College strike would mean a big setback for this Mohawk College student
CBC
Ciara-Joy Hutchings's plans could be completely ruined as the Ontario college faculty prepares to strike this Friday.
Hutchings, a single mother of three, did the fast-track program to finish a two-year community and justice program at Mohawk College in a year and a half. She's three weeks from being done.
"Now, there is no end date," she said. "I don't know what will happen, I don't know how this will affect my education, graduation or future."
For the second time in less than five years, faculty at Ontario colleges are set to strike, as the Ontario Public Service Employees Union (OPSEU) announced recently in an open letter to college presidents.
"Faculty have done our best to limit the impact of our strike action on students and to avoid a picket line. Now, however, you have again ramped up your threats against individual faculty and appear to be moving toward a lockout instead of negotiating a deal," the union said in the letter.
Hutchings started her program in the midst of the COVID-19 pandemic, with most of her college experience being online.
"We've been told they'll do everything they can," she said, "but they can't come to agreements to stop this strike."
Many students have taken the faculty's side, including Hutchings, who expressed her discontent with the colleges' "greedy" behaviour and called on classmates to support professors by writing to college presidents.
"Tuitions are the same, professors are making the same, but the colleges are profiting and tuition is still rising even with online learning."
"We, as students, see why professors are doing this. We just don't understand why [do this three] weeks before graduation."
Hutchings said she had plans to start a business program after graduation. Now that plan is up in the air.

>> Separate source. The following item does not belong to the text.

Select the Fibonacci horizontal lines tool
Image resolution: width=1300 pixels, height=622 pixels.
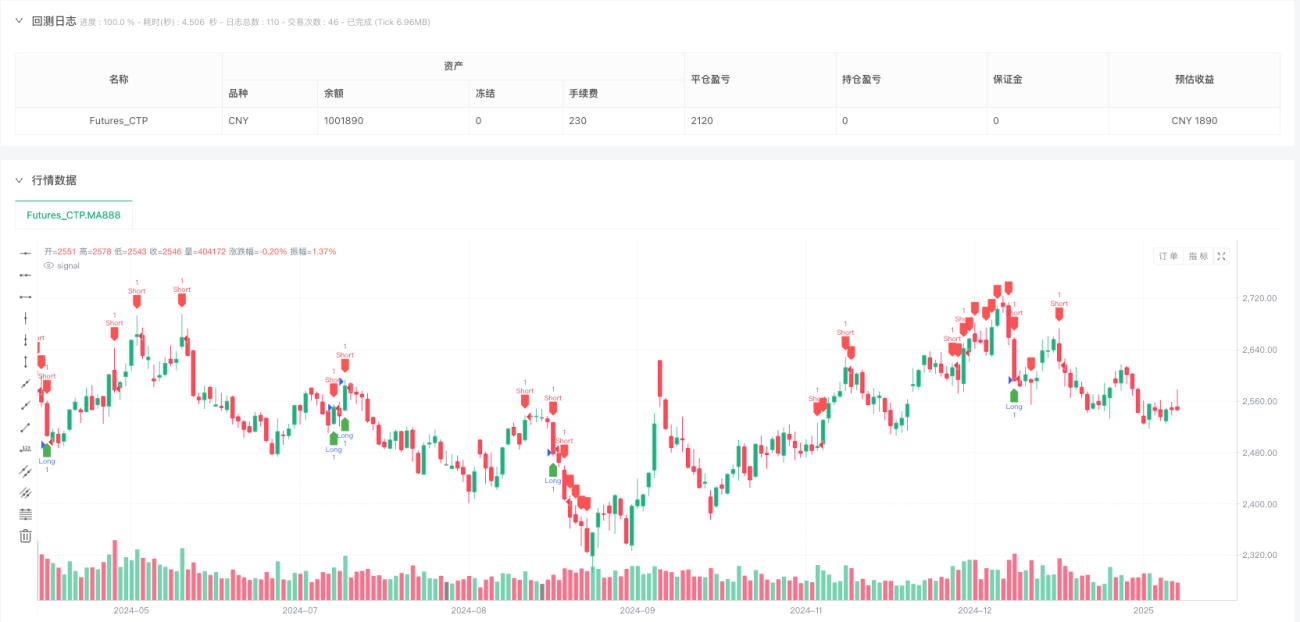click(25, 514)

"Two years ago, I left a domestic violence relationship and turned to becoming a change in the community … Upon completing my degree. I plan on opening a domestic violence safe space in a few years for men and women and families, so for me this particular strike is potentially putting off my next program."
The strike would include professors, counsellors, librarians and instructors employed by Ontario's public colleges and would affect about a quarter of a million students.
The OPSEU open letter stated that staff will go on strike at 12:01 a.m. on Friday if the College Employer Council (CEC) does not agree to head to "voluntary binding interest arbitration" to settle outstanding contract issues.